What is happening is that when the head of foo is called for repeat evaluate it's argument. This calls trace which prints (here) and returns 2. This value is saved by repeat when the rest of the list foo is needed.

Finally, here is a demonstration of how good GHC is at spotting function calls with identical arguemnts.

 fib :: Int -> Int
 fib 0 = 0
 fib 1 = 1
 fib n = fib (n-1) + fib (n-2)

 theN = 34  -- use 24 if running under ghci

 compute1 = fib theN
 compute2 k = fib theN
 compute3 k = fib (k+theN-k)

fib theN is just a function call which takes a while to compute (about 0.6 secs)

 loop1 n = forM_ [1..n] $ \_ -> print compute1
 loop2 n = forM_ [1..n] $ \k -> print (compute2 k)
 loop3 n = forM_ [1..n] $ \k -> print (compute3 k)
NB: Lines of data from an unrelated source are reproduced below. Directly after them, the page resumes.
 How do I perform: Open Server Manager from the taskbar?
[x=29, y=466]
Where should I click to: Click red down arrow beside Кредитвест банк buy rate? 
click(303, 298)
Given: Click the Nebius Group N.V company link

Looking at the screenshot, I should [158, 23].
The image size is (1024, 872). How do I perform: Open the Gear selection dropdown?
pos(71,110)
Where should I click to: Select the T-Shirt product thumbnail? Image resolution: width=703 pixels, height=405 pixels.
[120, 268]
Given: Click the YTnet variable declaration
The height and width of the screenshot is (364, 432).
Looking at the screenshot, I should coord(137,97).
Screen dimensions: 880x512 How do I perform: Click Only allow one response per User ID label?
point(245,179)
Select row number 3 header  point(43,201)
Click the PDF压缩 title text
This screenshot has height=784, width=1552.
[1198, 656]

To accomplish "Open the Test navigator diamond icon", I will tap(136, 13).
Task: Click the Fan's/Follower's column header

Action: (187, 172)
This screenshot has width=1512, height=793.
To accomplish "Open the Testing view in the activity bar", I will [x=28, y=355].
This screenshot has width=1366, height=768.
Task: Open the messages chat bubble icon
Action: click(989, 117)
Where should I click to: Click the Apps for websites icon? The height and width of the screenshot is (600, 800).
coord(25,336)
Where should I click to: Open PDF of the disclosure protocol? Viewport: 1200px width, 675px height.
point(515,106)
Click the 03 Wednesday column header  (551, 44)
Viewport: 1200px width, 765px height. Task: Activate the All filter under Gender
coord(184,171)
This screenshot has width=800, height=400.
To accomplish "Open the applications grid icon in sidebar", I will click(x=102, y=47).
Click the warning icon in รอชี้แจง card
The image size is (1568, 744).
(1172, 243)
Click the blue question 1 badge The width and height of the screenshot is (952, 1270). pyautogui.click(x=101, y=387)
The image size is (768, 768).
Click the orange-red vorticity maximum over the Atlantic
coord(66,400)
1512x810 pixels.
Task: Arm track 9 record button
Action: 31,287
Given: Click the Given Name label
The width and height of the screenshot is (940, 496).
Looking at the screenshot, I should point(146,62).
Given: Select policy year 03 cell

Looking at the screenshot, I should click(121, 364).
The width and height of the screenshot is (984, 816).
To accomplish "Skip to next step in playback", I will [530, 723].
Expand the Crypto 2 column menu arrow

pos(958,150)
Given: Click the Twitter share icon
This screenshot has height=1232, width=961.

 timeLoop loop = do timeIt $ loop 1
                    timeIt $ loop 2
                    timeIt $ loop 3
                    timeIt $ loop 10

 main4 = timeLoop loop1
 main5 = timeLoop loop2
 main6 = timeLoop loop3

 main = do (arg:_) <- getArgs
           case arg of
             "4" -> main4
             "5" -> main5
             "6" -> main6

The run times depend on whether or not you compile with -O2 or not. Typical reuts are:

         w/o -O2    with -O2
main4     1 secs    0.1 sec
main5    13 secs    0.1 sec
main6    13 secs    1.0 sec

Some conclusions:

  • A top-level expression like compute1 is memoized.
  • Adding an ignored parameter (e.g. compute2) will fool GHC into recomputing a function call if -O2 is not used.
  • With -O2 a trickier way of disguising the function call may be needed to get GHC to re-evaluate it in a loop.